- _TASK 1_: Rewrite the listing lines starting at the line that contains "coordinates (208, 118)." and ending at the line that contains "close-icon is located", changing "Where is" to "Where's" and leaving everything else as it is.

- _EXTRACT TO READ_:

'''

The late-night/early-morning spot for Cubs fans asks if the Cubs have been bad or unlucky.

Chicago Cubs v Houston Astros Photo by Carmen Mandato/Getty Images

Welcome back to BCB After Dark: the swingin’ spot for night owls, early risers, new parents and Cubs fans abroad. I hope you had a pleasant weekend. We’re getting ready for a big week around here, so we’re glad that you joined us. Come on in and relax. There’s no cover charge. Bring your own beverage.

BCB After Dark is the place for you to talk baseball, music, movies, or anything else you need to get off your chest, as long as it is within the rules of the site. The late-nighters are encouraged to get the party started, but everyone else is invited to join in as you wake up the next morning and into the afternoon.

Off day for the Cubs today.

Last week, I was in a terrible mood as the Cubs had suffered one of their worst losses in years, blowing a 6-1 lead after 7½ innings to lose 7-6. So I asked you to second guess the bullpen decision as to who should have pitched the ninth. In first place with 29 percent of the vote, you would have gone with Jeremiah Estrada. Another 24 percent of you would still have gone with the now-demoted Keegan Thompson. Seventeen percent said Mark Leiter Jr. should have come out for another inning and 14 percent of you went with my “disgust” choice of Miles Mastrobuoni.

Here’s the part where I talk about jazz and and movies. You’re free to skip ahead to the baseball question at the end. You won’t hurt my feelings.

'''

- _TASK 2_: From the Cubs fan column, copy out the passage starting at "The late-night/early-morning spot" and ending at "the Cubs today." word for word.

- _DATA SUPPLIED_:
'''

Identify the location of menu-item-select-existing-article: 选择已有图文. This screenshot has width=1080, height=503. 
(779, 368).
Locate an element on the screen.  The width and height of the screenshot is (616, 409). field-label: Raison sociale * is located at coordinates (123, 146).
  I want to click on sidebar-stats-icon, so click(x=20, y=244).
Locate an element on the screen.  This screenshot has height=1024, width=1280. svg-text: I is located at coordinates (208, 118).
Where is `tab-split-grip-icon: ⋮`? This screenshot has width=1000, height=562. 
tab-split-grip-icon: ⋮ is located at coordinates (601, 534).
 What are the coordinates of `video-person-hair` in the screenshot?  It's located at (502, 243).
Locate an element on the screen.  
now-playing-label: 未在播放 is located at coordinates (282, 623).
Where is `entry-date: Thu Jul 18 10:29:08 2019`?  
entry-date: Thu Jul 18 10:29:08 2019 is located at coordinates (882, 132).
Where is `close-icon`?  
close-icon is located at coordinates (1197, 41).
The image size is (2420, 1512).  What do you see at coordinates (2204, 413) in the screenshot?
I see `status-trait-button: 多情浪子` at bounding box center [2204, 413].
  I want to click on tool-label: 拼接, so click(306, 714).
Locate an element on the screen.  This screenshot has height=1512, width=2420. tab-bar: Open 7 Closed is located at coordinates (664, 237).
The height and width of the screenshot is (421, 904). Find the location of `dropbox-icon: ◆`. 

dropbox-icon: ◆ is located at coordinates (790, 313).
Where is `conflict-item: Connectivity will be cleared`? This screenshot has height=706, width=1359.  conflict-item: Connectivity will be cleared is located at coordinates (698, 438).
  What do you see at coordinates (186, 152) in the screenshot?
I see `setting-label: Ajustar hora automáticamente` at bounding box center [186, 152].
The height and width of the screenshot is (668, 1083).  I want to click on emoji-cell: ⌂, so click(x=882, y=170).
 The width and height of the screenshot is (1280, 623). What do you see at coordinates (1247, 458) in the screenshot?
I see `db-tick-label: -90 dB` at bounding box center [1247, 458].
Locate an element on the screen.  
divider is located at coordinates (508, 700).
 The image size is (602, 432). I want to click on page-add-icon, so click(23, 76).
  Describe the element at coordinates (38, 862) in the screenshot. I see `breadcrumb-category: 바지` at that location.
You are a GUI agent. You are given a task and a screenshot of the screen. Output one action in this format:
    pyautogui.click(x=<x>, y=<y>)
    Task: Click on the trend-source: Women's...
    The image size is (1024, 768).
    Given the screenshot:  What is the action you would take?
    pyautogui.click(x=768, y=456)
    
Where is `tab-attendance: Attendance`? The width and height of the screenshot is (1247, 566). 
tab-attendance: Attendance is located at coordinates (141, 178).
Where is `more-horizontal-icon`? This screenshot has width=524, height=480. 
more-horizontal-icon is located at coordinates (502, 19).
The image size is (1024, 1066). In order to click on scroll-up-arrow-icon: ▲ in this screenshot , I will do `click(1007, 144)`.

'''

- _WRITTEN REPLY 1_:
Locate an element on the screen.  This screenshot has height=1024, width=1280. svg-text: I is located at coordinates (208, 118).
Where's `tab-split-grip-icon: ⋮`? This screenshot has width=1000, height=562. 
tab-split-grip-icon: ⋮ is located at coordinates (601, 534).
 What are the coordinates of `video-person-hair` in the screenshot?  It's located at (502, 243).
Locate an element on the screen.  
now-playing-label: 未在播放 is located at coordinates (282, 623).
Where's `entry-date: Thu Jul 18 10:29:08 2019`?  
entry-date: Thu Jul 18 10:29:08 2019 is located at coordinates (882, 132).
Where's `close-icon`?  
close-icon is located at coordinates (1197, 41).

- _WRITTEN REPLY 2_:
The late-night/early-morning spot for Cubs fans asks if the Cubs have been bad or unlucky.

Chicago Cubs v Houston Astros Photo by Carmen Mandato/Getty Images

Welcome back to BCB After Dark: the swingin’ spot for night owls, early risers, new parents and Cubs fans abroad. I hope you had a pleasant weekend. We’re getting ready for a big week around here, so we’re glad that you joined us. Come on in and relax. There’s no cover charge. Bring your own beverage.

BCB After Dark is the place for you to talk baseball, music, movies, or anything else you need to get off your chest, as long as it is within the rules of the site. The late-nighters are encouraged to get the party started, but everyone else is invited to join in as you wake up the next morning and into the afternoon.

Off day for the Cubs today.